In many ways, the housing market is seasonal, so the time of year can affect your search for a home. Here’s what you should know about purchasing in the winter, spring, summer, or fall if you’re wondering when is the best time to buy a home:
Is There a Best Time of Year To Buy a House?
In general, more housing transactions happen in spring and summer than in fall and winter. If you’re searching during the warmer months, there’s likely to be more inventory available than in the colder months.
Home prices follow a similar pattern, rising during the seasonal peak and declining when the housing market slows down. So, you may have better luck finding a deal if you’re touring homes during the fall and winter.
However, the right time to buy isn’t necessarily when the most properties are available or when prices are low. It could be any time of the year when you’re in a good financial situation to purchase a home. It’s important to consider your own circumstances — such as job opportunities, the impact of moving on your family, and the end date of your rental agreement — when determining the best time to buy a home.
You should also think about other factors that affect home prices and inventory.
Also, the state of the economy can influence the housing market. Recessions typically slow down the market and cause prices to fall. If you’re lucky enough to have stable finances during a recession, it may be an opportunity to purchase a home on the cheap.
How Do Seasons Influence Homebuying?
While the seasons have some influence over the real estate market, the precise impact of seasonality depends on the location and climate. Still, different seasons can affect the number of properties on the market, how many people are competing to buy a home, and prices.
Availability of housing options
In general, the number of homes available for purchase on the market increases during the spring and peaks in the summer. As homebuyers move into fall and winter, the housing market slows down and inventory decreases.
There are a number of reasons for this seasonal pattern, including the weather, school year, and holidays. It’s typically easier to view homes and move when the weather is milder. Families with children also tend to relocate during the summer, which helps minimize the disruption to the school year. And for many people, it’s not ideal to move during the holidays in wintertime.
This doesn’t mean you won’t be able to find a great home during the slower seasons. However, you’ll likely have fewer options to pick from.
Seasonal price fluctuations
Typically, prices are highest during the spring and summer housing season.

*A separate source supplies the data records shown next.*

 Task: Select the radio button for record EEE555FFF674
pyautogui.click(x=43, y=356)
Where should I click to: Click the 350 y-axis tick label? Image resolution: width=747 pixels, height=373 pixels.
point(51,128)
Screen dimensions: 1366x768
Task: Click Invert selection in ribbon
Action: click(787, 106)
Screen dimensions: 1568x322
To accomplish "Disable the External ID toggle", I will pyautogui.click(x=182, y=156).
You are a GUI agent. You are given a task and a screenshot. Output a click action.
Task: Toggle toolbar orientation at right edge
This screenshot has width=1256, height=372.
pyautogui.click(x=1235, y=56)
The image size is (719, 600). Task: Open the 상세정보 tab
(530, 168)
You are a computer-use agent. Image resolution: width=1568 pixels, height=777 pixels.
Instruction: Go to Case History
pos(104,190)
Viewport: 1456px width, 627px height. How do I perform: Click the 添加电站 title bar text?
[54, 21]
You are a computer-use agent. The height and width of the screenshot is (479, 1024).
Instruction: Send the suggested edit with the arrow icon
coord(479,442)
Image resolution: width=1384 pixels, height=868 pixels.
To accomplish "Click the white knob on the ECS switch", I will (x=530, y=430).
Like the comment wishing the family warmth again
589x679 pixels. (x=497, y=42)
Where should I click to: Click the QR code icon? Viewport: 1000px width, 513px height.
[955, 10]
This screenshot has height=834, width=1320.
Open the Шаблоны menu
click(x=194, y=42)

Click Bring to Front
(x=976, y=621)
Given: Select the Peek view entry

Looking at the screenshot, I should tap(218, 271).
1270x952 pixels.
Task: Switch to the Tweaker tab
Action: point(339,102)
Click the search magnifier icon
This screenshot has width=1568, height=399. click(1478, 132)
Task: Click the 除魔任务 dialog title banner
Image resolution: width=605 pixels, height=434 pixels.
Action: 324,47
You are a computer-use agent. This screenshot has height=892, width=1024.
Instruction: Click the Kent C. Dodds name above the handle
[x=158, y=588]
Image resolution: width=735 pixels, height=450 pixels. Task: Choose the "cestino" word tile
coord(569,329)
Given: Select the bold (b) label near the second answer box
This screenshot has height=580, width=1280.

“Many buyers believe that spring is the best season to buy a property because of the warm weather and the fact that school will soon be out for summer break,” says Erik Wright, owner of New Horizon Home Buyers, a real estate company based in Chattanooga, Tennessee. “However, it turns out that many homeowners are listing their homes at the same time, and are likely pricing them as high as possible given the competitive nature of the real estate market at this time of year.”
If your question is what time of year is real estate cheapest, the answer is fall or winter, according to Robert Scott, founder of Sell Land, a St. Louis-based real estate buyer.
“If you prioritize getting the lowest prices, then I recommend that you shop for a house during the winter months, especially after Christmas until early January,” Scott says. “This time of the year presents the least amount of buyers so sellers are more likely to accept lower offers.”
What Is the Best Month To Buy a House?
The best months to buy a house depend on your goals.
Home sales usually peak in June, so it’s a good time to buy a house if you want to choose from plenty of options on the market. However, this time of year is also very competitive, with sellers earning a 10.7% premium above market value in June.
If your goal is getting a good deal, then January tends to offer the lowest sale prices. You may encounter lower inventory and inclement weather, among other inconveniences, but you could end up saving money on a home.
Other Seasonal Costs To Consider
The seasons can affect the other costs of purchasing a new home.
You might want to take on some home improvement projects, especially if you buy a fixer-upper. One example is replacing or adding heating, ventilating, and air conditioning systems. HVAC professionals are generally busiest during summer and winter, which means you could pay higher prices and experience longer wait times if you hire a contractor when demand peaks.
Also consider purchases like outdoor equipment. For example, buying later in the year — during the fall — allows you to take advantage of sales on garden products and other items such as grills and patio furniture.
It’s important to factor in these additional considerations when you buy a home, and how the time of year may influence the costs.
The Bottom Line: When Is the Best Time To Buy a House?
The housing market can be very seasonal. In general, inventory and prices are highest in the spring and summer, and both decline in the fall and winter. Precise trends can vary depending on where you live, but knowing those trends allows you to use the information to your advantage, whether you want to view as many homes as possible or try to score the best deal.